# [Written task]
Copy the records below word for word, starting at their first line and ending after the line that contains "click(109, 128)".

# [Data supplied]
● ● ●
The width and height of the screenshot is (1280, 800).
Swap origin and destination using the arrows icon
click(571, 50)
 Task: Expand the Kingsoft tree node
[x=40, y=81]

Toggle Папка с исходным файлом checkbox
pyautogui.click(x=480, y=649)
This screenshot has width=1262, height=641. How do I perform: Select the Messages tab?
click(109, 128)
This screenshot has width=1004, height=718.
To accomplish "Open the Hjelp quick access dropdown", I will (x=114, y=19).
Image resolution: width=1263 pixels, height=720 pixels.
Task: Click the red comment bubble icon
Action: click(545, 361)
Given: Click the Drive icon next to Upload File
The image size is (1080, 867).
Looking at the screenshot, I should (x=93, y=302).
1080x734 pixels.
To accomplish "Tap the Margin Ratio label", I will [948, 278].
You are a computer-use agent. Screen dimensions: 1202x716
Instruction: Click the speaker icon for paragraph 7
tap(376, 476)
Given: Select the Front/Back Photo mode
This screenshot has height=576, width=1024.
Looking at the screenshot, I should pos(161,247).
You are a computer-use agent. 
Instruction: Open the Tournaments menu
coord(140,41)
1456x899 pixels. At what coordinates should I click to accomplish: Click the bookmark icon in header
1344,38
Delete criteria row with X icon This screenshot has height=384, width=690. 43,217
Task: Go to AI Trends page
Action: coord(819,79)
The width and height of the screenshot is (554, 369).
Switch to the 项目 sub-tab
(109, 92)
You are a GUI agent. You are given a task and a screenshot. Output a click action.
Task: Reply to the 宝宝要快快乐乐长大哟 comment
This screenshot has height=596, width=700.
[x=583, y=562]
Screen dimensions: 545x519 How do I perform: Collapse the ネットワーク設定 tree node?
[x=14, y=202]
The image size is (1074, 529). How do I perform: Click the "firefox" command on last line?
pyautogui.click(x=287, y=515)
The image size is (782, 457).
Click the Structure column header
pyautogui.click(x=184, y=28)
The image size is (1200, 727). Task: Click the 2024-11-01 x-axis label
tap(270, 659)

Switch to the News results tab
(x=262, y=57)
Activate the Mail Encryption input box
● ● ●
# [Response for this exercise]
The width and height of the screenshot is (1280, 800).
Swap origin and destination using the arrows icon
click(571, 50)
 Task: Expand the Kingsoft tree node
[x=40, y=81]

Toggle Папка с исходным файлом checkbox
pyautogui.click(x=480, y=649)
This screenshot has width=1262, height=641. How do I perform: Select the Messages tab?
click(109, 128)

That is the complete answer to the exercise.